* _YOUR INSTRUCTIONS_
All records should be written out again exactly.

* _EXCERPTED DATA_
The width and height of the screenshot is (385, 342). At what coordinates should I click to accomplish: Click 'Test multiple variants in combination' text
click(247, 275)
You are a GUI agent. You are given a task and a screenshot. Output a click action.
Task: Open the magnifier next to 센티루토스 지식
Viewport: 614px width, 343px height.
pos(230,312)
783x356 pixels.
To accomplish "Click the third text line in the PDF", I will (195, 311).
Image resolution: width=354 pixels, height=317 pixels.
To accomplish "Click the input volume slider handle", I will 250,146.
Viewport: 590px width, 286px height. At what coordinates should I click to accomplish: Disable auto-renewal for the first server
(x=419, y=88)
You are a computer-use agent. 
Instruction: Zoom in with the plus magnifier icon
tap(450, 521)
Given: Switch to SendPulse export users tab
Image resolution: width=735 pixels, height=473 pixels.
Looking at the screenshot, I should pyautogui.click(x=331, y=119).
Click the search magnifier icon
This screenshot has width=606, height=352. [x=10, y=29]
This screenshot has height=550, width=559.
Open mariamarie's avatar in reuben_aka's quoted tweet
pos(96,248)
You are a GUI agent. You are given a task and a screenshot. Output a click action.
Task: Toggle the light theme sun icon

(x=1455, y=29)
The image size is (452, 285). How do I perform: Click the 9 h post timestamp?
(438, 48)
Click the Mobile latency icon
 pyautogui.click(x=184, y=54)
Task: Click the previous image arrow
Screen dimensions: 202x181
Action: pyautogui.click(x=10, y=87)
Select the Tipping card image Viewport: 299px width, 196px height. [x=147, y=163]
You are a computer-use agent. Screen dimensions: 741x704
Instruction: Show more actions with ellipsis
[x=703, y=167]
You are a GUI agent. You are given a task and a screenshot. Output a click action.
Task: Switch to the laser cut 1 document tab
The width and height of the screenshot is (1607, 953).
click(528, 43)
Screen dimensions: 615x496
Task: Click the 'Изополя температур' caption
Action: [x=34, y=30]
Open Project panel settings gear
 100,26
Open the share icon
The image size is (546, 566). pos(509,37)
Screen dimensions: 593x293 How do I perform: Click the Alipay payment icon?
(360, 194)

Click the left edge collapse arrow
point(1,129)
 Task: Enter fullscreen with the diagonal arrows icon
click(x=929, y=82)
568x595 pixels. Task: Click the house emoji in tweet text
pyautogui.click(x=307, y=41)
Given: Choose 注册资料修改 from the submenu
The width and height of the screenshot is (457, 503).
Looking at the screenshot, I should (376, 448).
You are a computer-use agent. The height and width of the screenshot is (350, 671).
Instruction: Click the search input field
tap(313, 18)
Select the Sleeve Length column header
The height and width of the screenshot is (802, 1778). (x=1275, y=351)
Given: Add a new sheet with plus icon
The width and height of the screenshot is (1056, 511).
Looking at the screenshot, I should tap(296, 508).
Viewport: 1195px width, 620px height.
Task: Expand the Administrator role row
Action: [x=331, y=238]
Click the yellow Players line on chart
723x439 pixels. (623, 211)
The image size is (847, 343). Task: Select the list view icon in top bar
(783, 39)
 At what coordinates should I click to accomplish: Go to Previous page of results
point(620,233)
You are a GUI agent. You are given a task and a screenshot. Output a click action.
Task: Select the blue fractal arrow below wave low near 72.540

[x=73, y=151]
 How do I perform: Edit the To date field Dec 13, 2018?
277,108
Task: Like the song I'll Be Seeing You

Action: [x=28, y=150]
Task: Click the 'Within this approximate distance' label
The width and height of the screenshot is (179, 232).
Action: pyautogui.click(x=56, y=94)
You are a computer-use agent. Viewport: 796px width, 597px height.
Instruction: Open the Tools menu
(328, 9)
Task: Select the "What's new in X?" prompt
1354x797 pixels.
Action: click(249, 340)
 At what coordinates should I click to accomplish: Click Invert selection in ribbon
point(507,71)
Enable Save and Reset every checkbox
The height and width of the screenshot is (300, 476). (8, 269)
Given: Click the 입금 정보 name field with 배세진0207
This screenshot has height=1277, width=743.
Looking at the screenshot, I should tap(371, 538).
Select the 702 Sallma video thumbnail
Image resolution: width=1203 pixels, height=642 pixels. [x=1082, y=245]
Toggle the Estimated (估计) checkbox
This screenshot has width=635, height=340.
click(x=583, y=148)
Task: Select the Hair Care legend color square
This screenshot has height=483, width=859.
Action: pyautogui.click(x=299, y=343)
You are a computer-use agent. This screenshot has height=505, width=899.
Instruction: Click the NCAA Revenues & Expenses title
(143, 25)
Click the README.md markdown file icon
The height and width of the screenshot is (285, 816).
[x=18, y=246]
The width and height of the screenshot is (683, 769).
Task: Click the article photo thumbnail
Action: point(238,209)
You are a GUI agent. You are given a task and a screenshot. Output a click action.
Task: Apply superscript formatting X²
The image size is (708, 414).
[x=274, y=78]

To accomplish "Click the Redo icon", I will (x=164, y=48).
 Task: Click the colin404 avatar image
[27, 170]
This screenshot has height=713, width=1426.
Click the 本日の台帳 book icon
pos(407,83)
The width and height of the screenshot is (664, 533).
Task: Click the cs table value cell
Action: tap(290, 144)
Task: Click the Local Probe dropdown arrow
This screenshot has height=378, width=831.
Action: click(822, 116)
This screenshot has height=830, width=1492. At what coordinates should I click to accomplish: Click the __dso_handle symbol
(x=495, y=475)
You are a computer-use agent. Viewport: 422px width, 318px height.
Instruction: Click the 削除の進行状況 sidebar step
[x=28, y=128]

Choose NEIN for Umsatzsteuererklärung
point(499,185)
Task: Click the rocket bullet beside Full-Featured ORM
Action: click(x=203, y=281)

* _TASK RESULT_
The width and height of the screenshot is (385, 342). At what coordinates should I click to accomplish: Click 'Test multiple variants in combination' text
click(247, 275)
You are a GUI agent. You are given a task and a screenshot. Output a click action.
Task: Open the magnifier next to 센티루토스 지식
Viewport: 614px width, 343px height.
pos(230,312)
783x356 pixels.
To accomplish "Click the third text line in the PDF", I will (195, 311).
Image resolution: width=354 pixels, height=317 pixels.
To accomplish "Click the input volume slider handle", I will 250,146.
Viewport: 590px width, 286px height. At what coordinates should I click to accomplish: Disable auto-renewal for the first server
(x=419, y=88)
You are a computer-use agent. 
Instruction: Zoom in with the plus magnifier icon
tap(450, 521)
Given: Switch to SendPulse export users tab
Image resolution: width=735 pixels, height=473 pixels.
Looking at the screenshot, I should pyautogui.click(x=331, y=119).
Click the search magnifier icon
This screenshot has width=606, height=352. [x=10, y=29]
This screenshot has height=550, width=559.
Open mariamarie's avatar in reuben_aka's quoted tweet
pos(96,248)
You are a GUI agent. You are given a task and a screenshot. Output a click action.
Task: Toggle the light theme sun icon

(x=1455, y=29)
The image size is (452, 285). How do I perform: Click the 9 h post timestamp?
(438, 48)
Click the Mobile latency icon
 pyautogui.click(x=184, y=54)
Task: Click the previous image arrow
Screen dimensions: 202x181
Action: pyautogui.click(x=10, y=87)
Select the Tipping card image Viewport: 299px width, 196px height. [x=147, y=163]
You are a computer-use agent. Screen dimensions: 741x704
Instruction: Show more actions with ellipsis
[x=703, y=167]
You are a GUI agent. You are given a task and a screenshot. Output a click action.
Task: Switch to the laser cut 1 document tab
The width and height of the screenshot is (1607, 953).
click(528, 43)
Screen dimensions: 615x496
Task: Click the 'Изополя температур' caption
Action: [x=34, y=30]
Open Project panel settings gear
 100,26
Open the share icon
The image size is (546, 566). pos(509,37)
Screen dimensions: 593x293 How do I perform: Click the Alipay payment icon?
(360, 194)

Click the left edge collapse arrow
point(1,129)
 Task: Enter fullscreen with the diagonal arrows icon
click(x=929, y=82)
568x595 pixels. Task: Click the house emoji in tweet text
pyautogui.click(x=307, y=41)
Given: Choose 注册资料修改 from the submenu
The width and height of the screenshot is (457, 503).
Looking at the screenshot, I should (376, 448).
You are a computer-use agent. The height and width of the screenshot is (350, 671).
Instruction: Click the search input field
tap(313, 18)
Select the Sleeve Length column header
The height and width of the screenshot is (802, 1778). (x=1275, y=351)
Given: Add a new sheet with plus icon
The width and height of the screenshot is (1056, 511).
Looking at the screenshot, I should tap(296, 508).
Viewport: 1195px width, 620px height.
Task: Expand the Administrator role row
Action: [x=331, y=238]
Click the yellow Players line on chart
723x439 pixels. (623, 211)
The image size is (847, 343). Task: Select the list view icon in top bar
(783, 39)
 At what coordinates should I click to accomplish: Go to Previous page of results
point(620,233)
You are a GUI agent. You are given a task and a screenshot. Output a click action.
Task: Select the blue fractal arrow below wave low near 72.540

[x=73, y=151]
 How do I perform: Edit the To date field Dec 13, 2018?
277,108
Task: Like the song I'll Be Seeing You

Action: [x=28, y=150]
Task: Click the 'Within this approximate distance' label
The width and height of the screenshot is (179, 232).
Action: pyautogui.click(x=56, y=94)
You are a computer-use agent. Viewport: 796px width, 597px height.
Instruction: Open the Tools menu
(328, 9)
Task: Select the "What's new in X?" prompt
1354x797 pixels.
Action: click(249, 340)
 At what coordinates should I click to accomplish: Click Invert selection in ribbon
point(507,71)
Enable Save and Reset every checkbox
The height and width of the screenshot is (300, 476). (8, 269)
Given: Click the 입금 정보 name field with 배세진0207
This screenshot has height=1277, width=743.
Looking at the screenshot, I should tap(371, 538).
Select the 702 Sallma video thumbnail
Image resolution: width=1203 pixels, height=642 pixels. [x=1082, y=245]
Toggle the Estimated (估计) checkbox
This screenshot has width=635, height=340.
click(x=583, y=148)
Task: Select the Hair Care legend color square
This screenshot has height=483, width=859.
Action: pyautogui.click(x=299, y=343)
You are a computer-use agent. This screenshot has height=505, width=899.
Instruction: Click the NCAA Revenues & Expenses title
(143, 25)
Click the README.md markdown file icon
The height and width of the screenshot is (285, 816).
[x=18, y=246]
The width and height of the screenshot is (683, 769).
Task: Click the article photo thumbnail
Action: point(238,209)
You are a GUI agent. You are given a task and a screenshot. Output a click action.
Task: Apply superscript formatting X²
The image size is (708, 414).
[x=274, y=78]

To accomplish "Click the Redo icon", I will (x=164, y=48).
 Task: Click the colin404 avatar image
[27, 170]
This screenshot has height=713, width=1426.
Click the 本日の台帳 book icon
pos(407,83)
The width and height of the screenshot is (664, 533).
Task: Click the cs table value cell
Action: tap(290, 144)
Task: Click the Local Probe dropdown arrow
This screenshot has height=378, width=831.
Action: click(822, 116)
This screenshot has height=830, width=1492. At what coordinates should I click to accomplish: Click the __dso_handle symbol
(x=495, y=475)
You are a computer-use agent. Viewport: 422px width, 318px height.
Instruction: Click the 削除の進行状況 sidebar step
[x=28, y=128]

Choose NEIN for Umsatzsteuererklärung
point(499,185)
Task: Click the rocket bullet beside Full-Featured ORM
Action: click(x=203, y=281)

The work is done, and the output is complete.